## Problem statement
Could you update the entries below so that every "checkbox" becomes "check box", with nothing else changed?

(begin)

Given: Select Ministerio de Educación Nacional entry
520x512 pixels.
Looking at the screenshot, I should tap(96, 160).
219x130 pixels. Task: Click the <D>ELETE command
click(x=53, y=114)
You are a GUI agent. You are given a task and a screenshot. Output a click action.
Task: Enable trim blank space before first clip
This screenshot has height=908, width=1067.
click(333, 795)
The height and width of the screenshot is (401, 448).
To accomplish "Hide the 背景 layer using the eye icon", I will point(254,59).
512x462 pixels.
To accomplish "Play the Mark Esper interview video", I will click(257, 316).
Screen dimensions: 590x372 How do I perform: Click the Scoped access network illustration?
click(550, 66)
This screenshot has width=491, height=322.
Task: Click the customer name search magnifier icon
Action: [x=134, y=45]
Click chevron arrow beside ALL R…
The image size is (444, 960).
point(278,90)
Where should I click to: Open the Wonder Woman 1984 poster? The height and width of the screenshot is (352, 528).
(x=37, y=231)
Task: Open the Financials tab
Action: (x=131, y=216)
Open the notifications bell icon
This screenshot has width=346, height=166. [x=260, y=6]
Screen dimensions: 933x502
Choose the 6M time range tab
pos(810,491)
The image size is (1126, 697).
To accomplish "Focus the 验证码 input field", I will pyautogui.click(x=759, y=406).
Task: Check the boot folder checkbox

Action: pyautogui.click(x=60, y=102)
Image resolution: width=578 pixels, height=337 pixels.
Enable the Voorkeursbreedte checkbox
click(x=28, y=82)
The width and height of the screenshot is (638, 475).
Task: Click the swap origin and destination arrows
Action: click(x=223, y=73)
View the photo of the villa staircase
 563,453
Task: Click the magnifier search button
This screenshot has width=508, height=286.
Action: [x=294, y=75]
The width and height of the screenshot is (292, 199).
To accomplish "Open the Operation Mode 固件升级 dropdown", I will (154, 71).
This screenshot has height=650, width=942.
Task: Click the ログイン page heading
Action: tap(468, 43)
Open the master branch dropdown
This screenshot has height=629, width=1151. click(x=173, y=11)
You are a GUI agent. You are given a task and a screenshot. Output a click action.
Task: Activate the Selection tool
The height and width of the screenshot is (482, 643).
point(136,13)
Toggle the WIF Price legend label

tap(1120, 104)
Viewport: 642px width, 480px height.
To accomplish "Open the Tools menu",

(end)

## Output of the exercise
Given: Select Ministerio de Educación Nacional entry
520x512 pixels.
Looking at the screenshot, I should tap(96, 160).
219x130 pixels. Task: Click the <D>ELETE command
click(x=53, y=114)
You are a GUI agent. You are given a task and a screenshot. Output a click action.
Task: Enable trim blank space before first clip
This screenshot has height=908, width=1067.
click(333, 795)
The height and width of the screenshot is (401, 448).
To accomplish "Hide the 背景 layer using the eye icon", I will point(254,59).
512x462 pixels.
To accomplish "Play the Mark Esper interview video", I will click(257, 316).
Screen dimensions: 590x372 How do I perform: Click the Scoped access network illustration?
click(550, 66)
This screenshot has width=491, height=322.
Task: Click the customer name search magnifier icon
Action: [x=134, y=45]
Click chevron arrow beside ALL R…
The image size is (444, 960).
point(278,90)
Where should I click to: Open the Wonder Woman 1984 poster? The height and width of the screenshot is (352, 528).
(x=37, y=231)
Task: Open the Financials tab
Action: (x=131, y=216)
Open the notifications bell icon
This screenshot has width=346, height=166. [x=260, y=6]
Screen dimensions: 933x502
Choose the 6M time range tab
pos(810,491)
The image size is (1126, 697).
To accomplish "Focus the 验证码 input field", I will pyautogui.click(x=759, y=406).
Task: Check the boot folder check box

Action: pyautogui.click(x=60, y=102)
Image resolution: width=578 pixels, height=337 pixels.
Enable the Voorkeursbreedte check box
click(x=28, y=82)
The width and height of the screenshot is (638, 475).
Task: Click the swap origin and destination arrows
Action: click(x=223, y=73)
View the photo of the villa staircase
 563,453
Task: Click the magnifier search button
This screenshot has width=508, height=286.
Action: [x=294, y=75]
The width and height of the screenshot is (292, 199).
To accomplish "Open the Operation Mode 固件升级 dropdown", I will (154, 71).
This screenshot has height=650, width=942.
Task: Click the ログイン page heading
Action: tap(468, 43)
Open the master branch dropdown
This screenshot has height=629, width=1151. click(x=173, y=11)
You are a GUI agent. You are given a task and a screenshot. Output a click action.
Task: Activate the Selection tool
The height and width of the screenshot is (482, 643).
point(136,13)
Toggle the WIF Price legend label

tap(1120, 104)
Viewport: 642px width, 480px height.
To accomplish "Open the Tools menu",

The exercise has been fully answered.